Nelle sue ultime stime di novembre, Bruxelles vedeva per la zona euro, nel 2019, una crescita che pur scendendo rispetto al 2018 (2,1%) si fermava comunque all'1,9%. Stessa stima del Fondo monetario che però, dieci giorni fa, ha portato l’asticella a 1,6%. Nell'Eurozona pesano secondo il Fondo la frenata del Pil italiano e tedesco e quella della Francia.

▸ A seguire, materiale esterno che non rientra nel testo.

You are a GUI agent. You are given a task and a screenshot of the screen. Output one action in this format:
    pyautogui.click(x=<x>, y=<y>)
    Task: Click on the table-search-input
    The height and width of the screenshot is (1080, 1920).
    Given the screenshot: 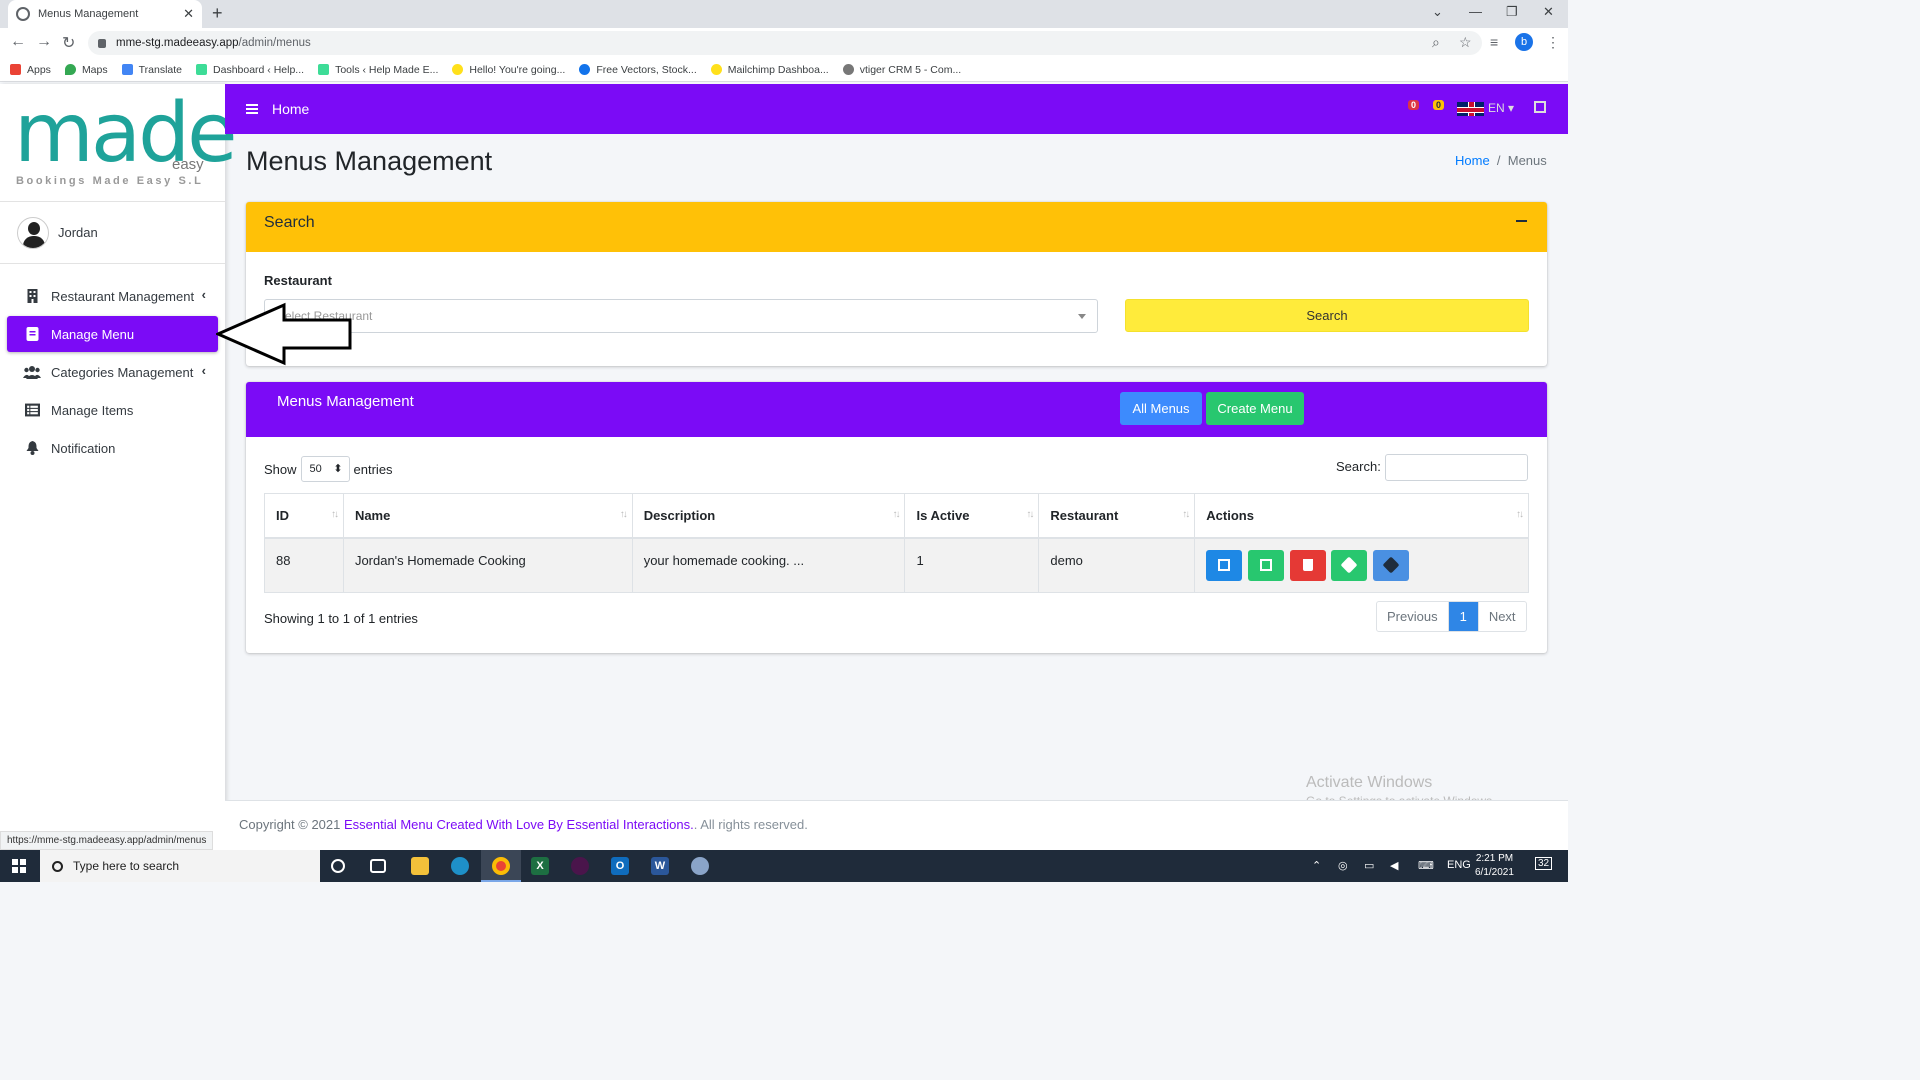 What is the action you would take?
    pyautogui.click(x=1456, y=468)
    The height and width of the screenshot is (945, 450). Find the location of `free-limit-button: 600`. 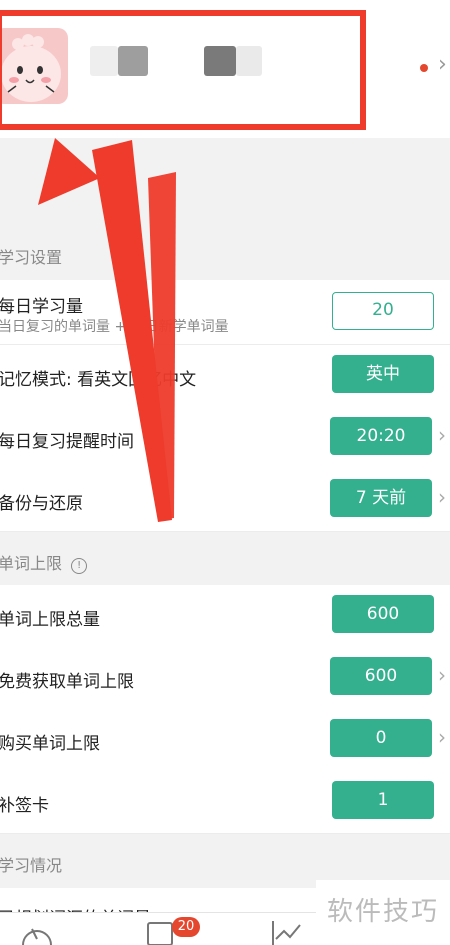

free-limit-button: 600 is located at coordinates (381, 676).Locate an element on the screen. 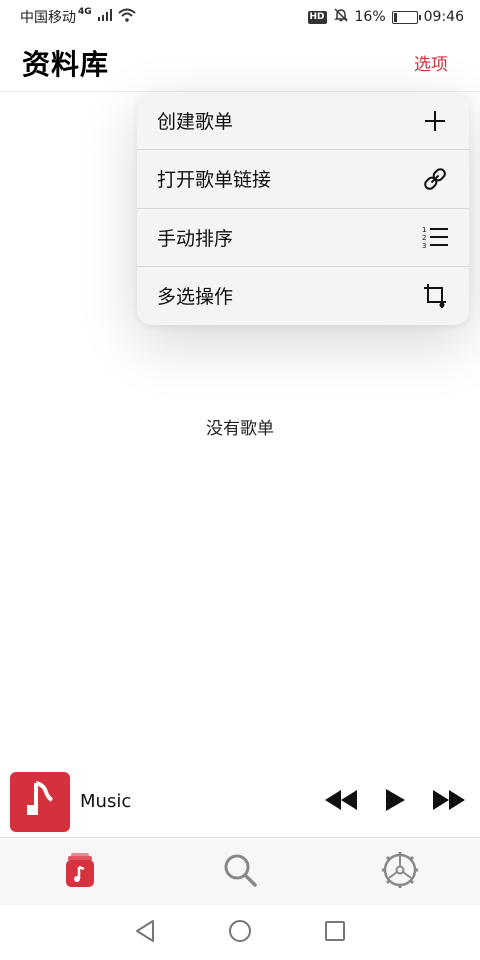 This screenshot has height=960, width=480. battery-percent: 16% is located at coordinates (370, 17).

Anche l'Ocse aveva annunciato qualche giorno fa una revisione in arrivo delle sue stime e con tutta probabilità l’Ue si allineerà all'analisi delle altre organizzazioni.
«Non possiamo dimenticare che in questo momento sul mercato europeo abbiamo grosse difficoltà di relazione con tutti i Paesi al livello politico, in particolare non possiamo rompere le relazioni con la Francia che è il nostro secondo mercato e vale il 10% dell'export». Il presidente di Assolombarda Carlo Bonomi è tornato sulla recente frenata del Pil italiano a margine di un evento nella sede dell'associazione degli industriali. «Siamo in un momento di recessione e le opportunità sono quelle che cogliamo tutti i giorni sui mercati internazionali», ma «avremmo bisogno di politiche che stimolino gli investimenti e ci facciamo stare tranquilli sui mercati internazionali».